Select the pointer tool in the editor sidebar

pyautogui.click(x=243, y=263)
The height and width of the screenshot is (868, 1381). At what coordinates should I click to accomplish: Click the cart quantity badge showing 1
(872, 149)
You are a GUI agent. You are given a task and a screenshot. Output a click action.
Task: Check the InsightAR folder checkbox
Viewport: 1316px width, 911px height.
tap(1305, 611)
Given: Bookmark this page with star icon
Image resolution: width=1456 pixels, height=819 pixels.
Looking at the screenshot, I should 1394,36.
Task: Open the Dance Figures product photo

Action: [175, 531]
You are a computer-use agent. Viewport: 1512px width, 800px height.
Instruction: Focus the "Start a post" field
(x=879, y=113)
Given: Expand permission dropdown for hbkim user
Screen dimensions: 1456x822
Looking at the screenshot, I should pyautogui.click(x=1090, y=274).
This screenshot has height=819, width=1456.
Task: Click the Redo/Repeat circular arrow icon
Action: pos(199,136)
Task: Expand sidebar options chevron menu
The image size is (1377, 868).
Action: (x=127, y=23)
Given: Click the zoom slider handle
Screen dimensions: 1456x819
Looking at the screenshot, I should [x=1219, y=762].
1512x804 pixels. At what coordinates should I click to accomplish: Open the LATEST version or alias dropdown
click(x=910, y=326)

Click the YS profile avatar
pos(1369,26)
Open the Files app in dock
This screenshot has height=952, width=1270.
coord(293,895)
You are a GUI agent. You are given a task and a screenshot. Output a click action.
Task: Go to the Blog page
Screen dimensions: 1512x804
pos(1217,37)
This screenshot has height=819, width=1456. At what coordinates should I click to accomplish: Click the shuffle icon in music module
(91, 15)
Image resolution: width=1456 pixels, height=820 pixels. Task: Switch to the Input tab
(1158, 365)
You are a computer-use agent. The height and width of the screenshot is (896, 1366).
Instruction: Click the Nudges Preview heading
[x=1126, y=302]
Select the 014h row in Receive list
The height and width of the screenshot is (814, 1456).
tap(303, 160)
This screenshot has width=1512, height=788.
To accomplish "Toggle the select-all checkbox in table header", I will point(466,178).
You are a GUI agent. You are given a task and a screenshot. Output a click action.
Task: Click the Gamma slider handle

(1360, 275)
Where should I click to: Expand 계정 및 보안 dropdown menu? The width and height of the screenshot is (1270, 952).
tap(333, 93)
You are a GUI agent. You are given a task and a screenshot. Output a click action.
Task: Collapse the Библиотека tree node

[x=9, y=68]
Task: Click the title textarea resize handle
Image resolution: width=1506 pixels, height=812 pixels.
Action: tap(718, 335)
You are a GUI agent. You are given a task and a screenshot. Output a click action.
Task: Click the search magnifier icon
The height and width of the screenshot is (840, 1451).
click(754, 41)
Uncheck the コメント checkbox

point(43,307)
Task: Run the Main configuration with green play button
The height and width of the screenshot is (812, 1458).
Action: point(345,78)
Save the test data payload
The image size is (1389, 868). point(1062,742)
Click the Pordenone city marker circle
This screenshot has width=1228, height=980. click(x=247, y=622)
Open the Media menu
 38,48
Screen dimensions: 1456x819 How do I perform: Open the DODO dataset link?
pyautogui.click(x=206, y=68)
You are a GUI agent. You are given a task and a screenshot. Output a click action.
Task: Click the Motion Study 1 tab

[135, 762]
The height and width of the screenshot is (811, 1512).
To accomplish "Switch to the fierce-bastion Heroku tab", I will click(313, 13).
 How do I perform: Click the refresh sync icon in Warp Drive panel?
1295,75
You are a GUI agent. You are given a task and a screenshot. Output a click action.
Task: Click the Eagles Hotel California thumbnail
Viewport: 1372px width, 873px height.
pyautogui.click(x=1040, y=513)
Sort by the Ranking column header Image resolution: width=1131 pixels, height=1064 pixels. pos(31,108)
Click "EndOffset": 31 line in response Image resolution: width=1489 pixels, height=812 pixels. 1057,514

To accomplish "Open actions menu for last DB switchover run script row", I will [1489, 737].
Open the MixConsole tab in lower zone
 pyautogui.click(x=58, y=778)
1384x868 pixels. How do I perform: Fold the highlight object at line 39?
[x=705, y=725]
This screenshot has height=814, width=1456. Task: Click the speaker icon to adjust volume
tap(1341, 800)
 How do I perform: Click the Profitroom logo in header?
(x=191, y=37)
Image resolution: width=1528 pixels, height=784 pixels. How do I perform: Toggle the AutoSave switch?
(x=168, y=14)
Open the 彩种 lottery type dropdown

Assigned task → Across the records, count the lines holding the string "will". Give the number and stop.

Output of the exercise → 3